For the key-value store use case, the connector supports using keys from Kafka messages as document IDs in Elasticsearch, while providing configurations that ensure updates to a key are written to Elasticsearch in order. For both use cases, Elasticsearch’s idempotent write semantics guarantees exactly once delivery.

All data for a topic have the same type in Elasticsearch. This allows an independent evolution of schemas for data from different topics. This simplifies schema evolution because Elasticsearch has one enforcement on mappings; that is, all fields with the same name in the same index must have the same mapping type.

Important

If you are still on Confluent Cloud Enterprise, please contact your Confluent Account Executive for more information about using this connector.

Features

The Elasticsearch Service Sink connector inserts Kafka records into an Elasticsearch index (it supports inserts only).

Note

The connector only works with the Elasticsearch Service from Elastic Cloud.

The connector provides the following features:

  • Database authentication: Uses Username and password authentication.
  • Input data formats: The connector supports Avro, JSON Schema, Protobuf, or JSON (schemaless) input data formats. Schema Registry must be enabled to use a Schema Registry-based format (for example, Avro, JSON_SR (JSON Schema), or Protobuf).
  • Select configuration properties: Provides several optional configuration properties that allow you to fine-tune the connector’s behavior and performance. These properties are described below:
    • key.ignore: Whether to ignore the record key for the purpose of forming the Elasticsearch document ID. When this is set to true, document IDs are created from the topic name, partition, and offset (i.e., topic+partition+offset).
    • schema.ignore: Whether to ignore schemas during indexing. When this property is set to true, the record schema is ignored and Elasticsearch infers the mapping from the data. For this to work, Elasticsearch dynamic mapping must be enabled. Note that this property must stay set to false (default) for JSON (schemaless).
    • compact.map.entries: Defines how map entries with string keys in record values should be written to JSON. When this property is set to true, the entries are written compactly as `"entryKey": "entryValue". Otherwise, map entries with string keys are written as a nested document ({"key": "entryKey", "value": "entryValue"}).
    • behavior.on.null.values: How to handle records with a non-null key and a null value (i.e., Kafka tombstone records).
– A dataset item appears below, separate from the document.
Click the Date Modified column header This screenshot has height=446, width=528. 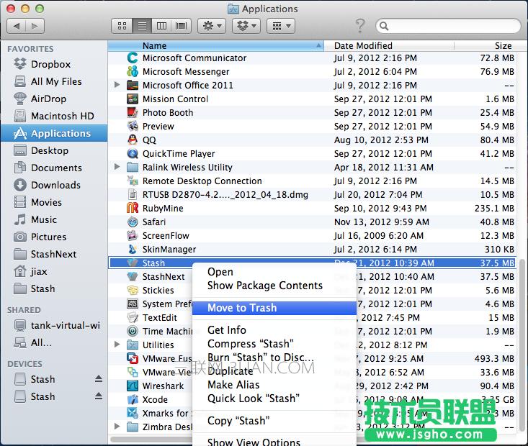pyautogui.click(x=363, y=46)
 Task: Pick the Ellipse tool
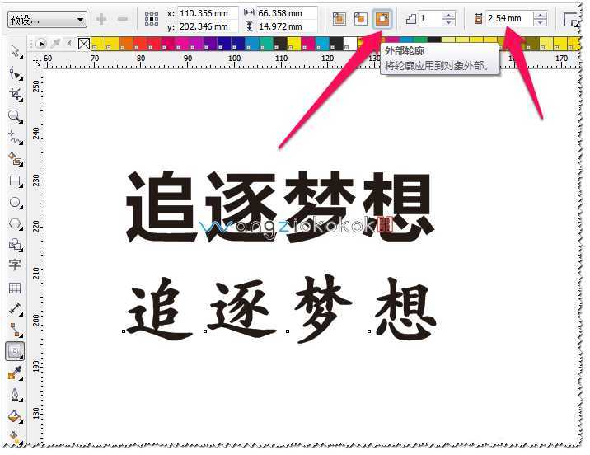click(x=15, y=202)
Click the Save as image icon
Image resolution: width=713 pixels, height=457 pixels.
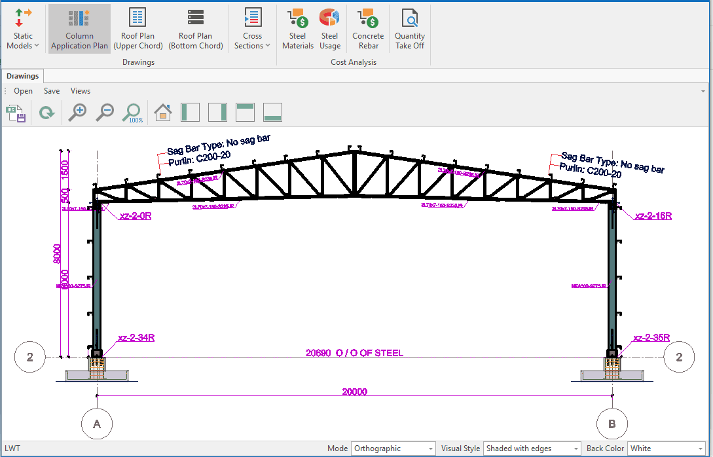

Valid options are ignore, delete, and fail. Defaults to ignore.
    • drop.invalid.message: Whether to drop a Kafka message when it cannot be converted to an output message. Defaults to false.
    • batch.size: The number of records to process as a batch when writing to Elasticsearch. This value defaults to 2000.
    • linger.ms: Linger time in milliseconds for batching. Records that arrive in between request transmissions are batched into a single bulk indexing request, based on the batch.size configuration. Normally this only occurs under load, when records arrive faster than they can be sent out. However, you may want to reduce the number of request under light load to get the benefits from bulk indexing. In other words, when a pending batch is not full, rather than immediately sending it out the task waits up to the given delay. This allows other records to be added so that they can be batched into a single request. This value defaults to 1 ms.
    • flush.timeout.ms The timeout in milliseconds to use for periodic flushing and waiting for buffer space to be made available by completed requests, as records are added. If this timeout is exceeded the task fails. This value defaults to 10000 ms.
    • connection.compression: Whether to use Gzip compression on the HTTP connection to ElasticSearch. To make this setting work the http.compression setting must be set to true on the Elasticsearch nodes. For more information about the Elasticsearch HTTP properties, see Elasticsearch HTTP Settings. Defaults to false.
    • auto.create.indices.at.start: Automatically create the Elasticsearch indices at startup. This is useful when indices are directly mapped from the Kafka topics. Defaults to true.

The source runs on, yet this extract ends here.